First, we can rewrite the electric dipole moment, p, as p = qs, where q is the magnitude of the charges and s is the separation between them. Since we are assuming that the distance r is much larger than the separation s, we can neglect the term s in our calculation.

Next, we can use the electric field due to a line of charge, E = \frac{\lambda}{2\pi\epsilon_{0}r}, to calculate the forces on the individual charges in the dipole.
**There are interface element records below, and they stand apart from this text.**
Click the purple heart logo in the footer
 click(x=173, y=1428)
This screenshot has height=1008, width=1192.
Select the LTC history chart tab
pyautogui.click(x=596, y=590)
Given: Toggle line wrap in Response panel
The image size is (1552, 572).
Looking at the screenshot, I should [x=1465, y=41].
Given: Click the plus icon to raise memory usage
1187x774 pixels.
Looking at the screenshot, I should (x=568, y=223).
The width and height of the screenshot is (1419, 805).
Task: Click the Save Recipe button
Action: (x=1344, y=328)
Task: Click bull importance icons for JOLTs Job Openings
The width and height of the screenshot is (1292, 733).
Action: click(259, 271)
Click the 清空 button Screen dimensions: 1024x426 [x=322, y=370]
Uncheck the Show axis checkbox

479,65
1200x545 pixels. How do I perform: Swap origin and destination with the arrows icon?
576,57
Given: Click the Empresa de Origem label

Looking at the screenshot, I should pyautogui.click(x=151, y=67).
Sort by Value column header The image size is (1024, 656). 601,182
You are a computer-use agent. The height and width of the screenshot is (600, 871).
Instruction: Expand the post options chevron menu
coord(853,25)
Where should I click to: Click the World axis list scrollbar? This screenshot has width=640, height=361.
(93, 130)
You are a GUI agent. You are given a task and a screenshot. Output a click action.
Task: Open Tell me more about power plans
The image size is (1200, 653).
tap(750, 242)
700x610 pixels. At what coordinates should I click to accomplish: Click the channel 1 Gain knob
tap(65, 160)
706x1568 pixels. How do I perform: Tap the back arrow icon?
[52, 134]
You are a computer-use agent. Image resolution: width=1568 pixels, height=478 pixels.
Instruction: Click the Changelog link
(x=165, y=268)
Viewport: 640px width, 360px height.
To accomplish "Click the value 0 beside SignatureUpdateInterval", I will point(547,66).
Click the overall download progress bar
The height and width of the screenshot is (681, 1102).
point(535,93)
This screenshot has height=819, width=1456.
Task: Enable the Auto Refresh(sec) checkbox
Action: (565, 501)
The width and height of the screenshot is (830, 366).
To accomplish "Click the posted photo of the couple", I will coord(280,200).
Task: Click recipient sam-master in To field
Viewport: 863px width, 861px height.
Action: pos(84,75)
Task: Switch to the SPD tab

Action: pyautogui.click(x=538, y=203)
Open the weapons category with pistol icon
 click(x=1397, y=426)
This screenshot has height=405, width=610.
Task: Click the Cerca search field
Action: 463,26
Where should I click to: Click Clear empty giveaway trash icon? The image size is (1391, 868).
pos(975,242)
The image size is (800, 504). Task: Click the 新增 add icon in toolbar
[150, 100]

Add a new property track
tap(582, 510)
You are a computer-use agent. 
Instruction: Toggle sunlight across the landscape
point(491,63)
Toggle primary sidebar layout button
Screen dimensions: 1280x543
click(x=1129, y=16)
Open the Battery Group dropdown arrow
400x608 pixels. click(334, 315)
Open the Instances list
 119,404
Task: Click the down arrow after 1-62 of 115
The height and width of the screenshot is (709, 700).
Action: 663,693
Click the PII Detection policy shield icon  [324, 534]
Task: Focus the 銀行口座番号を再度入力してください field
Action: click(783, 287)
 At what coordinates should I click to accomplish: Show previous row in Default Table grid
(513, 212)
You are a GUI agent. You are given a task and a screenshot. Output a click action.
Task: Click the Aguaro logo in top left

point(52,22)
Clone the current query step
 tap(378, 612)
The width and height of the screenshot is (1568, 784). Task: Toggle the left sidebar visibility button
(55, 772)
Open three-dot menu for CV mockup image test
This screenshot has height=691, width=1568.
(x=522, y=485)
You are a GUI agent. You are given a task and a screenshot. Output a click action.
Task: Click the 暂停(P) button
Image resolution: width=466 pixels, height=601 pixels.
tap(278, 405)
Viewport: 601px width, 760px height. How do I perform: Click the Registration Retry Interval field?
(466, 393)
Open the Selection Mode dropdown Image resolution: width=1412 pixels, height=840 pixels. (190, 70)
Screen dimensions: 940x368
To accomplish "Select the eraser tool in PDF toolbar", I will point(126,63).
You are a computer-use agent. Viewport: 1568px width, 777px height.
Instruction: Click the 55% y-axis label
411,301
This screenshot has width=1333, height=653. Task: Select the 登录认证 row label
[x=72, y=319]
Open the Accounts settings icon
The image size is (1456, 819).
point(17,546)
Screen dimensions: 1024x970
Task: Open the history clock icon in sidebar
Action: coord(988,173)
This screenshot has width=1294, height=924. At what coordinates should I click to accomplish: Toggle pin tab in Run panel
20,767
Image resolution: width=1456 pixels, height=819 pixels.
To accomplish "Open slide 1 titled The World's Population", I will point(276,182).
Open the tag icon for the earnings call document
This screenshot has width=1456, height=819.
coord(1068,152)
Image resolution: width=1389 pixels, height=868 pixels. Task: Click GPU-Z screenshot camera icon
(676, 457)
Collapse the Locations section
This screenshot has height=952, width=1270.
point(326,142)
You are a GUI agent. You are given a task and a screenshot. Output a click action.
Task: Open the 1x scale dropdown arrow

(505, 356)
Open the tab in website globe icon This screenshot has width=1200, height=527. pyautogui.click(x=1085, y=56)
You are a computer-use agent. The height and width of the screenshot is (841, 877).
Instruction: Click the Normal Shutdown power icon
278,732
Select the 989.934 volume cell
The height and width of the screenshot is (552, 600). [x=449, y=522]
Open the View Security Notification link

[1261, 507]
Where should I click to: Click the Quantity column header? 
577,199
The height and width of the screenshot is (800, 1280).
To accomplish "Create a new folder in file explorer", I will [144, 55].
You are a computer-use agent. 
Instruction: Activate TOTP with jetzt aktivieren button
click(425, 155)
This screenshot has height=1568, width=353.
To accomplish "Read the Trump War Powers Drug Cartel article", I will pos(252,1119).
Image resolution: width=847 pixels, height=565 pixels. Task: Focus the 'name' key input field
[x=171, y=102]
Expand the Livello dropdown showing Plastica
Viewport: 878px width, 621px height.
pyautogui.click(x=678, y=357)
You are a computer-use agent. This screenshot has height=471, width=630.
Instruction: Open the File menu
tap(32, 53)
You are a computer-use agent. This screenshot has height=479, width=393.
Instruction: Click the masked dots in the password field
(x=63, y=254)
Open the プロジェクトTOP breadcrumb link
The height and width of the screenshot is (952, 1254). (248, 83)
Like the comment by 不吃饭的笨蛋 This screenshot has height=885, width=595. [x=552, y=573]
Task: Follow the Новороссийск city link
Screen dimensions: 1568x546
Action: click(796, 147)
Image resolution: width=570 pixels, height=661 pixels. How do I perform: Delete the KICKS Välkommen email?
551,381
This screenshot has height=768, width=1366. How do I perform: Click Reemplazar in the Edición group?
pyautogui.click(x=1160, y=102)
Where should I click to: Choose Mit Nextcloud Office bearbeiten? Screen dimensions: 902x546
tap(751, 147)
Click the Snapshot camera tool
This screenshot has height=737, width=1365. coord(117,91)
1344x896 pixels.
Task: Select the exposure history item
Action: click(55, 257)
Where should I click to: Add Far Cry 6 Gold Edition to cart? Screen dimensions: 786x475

The force on the negative charge, Fon -q, is equal to -qE, while the force on the positive charge, Fon +q, is equal to +qE.

Adding these two forces together, we get:

F = Fon -q + Fon +q = -qE + +qE = \frac{pE}{s} + \frac{pE}{s}

Since we are neglecting the separation s, this becomes:

F = \frac{p}{s}\frac{1}{4\pi\epsilon_{0}}\frac{2\lambda}{r} + \frac{p}{s}\frac{1}{4\pi\epsilon_{0}}\frac{2\lambda}{r}

Finally, we can simplify this expression to get:

F = \frac{2\lambda p}{4\pi\epsilon_{0}r^{2}}

This is the same expression given in the homework statement, showing that the force on an electric dipole due to a line of charge is attractive and has a magnitude of \frac{2\lambda p}{4\pi\epsilon_{0}r^{2}}.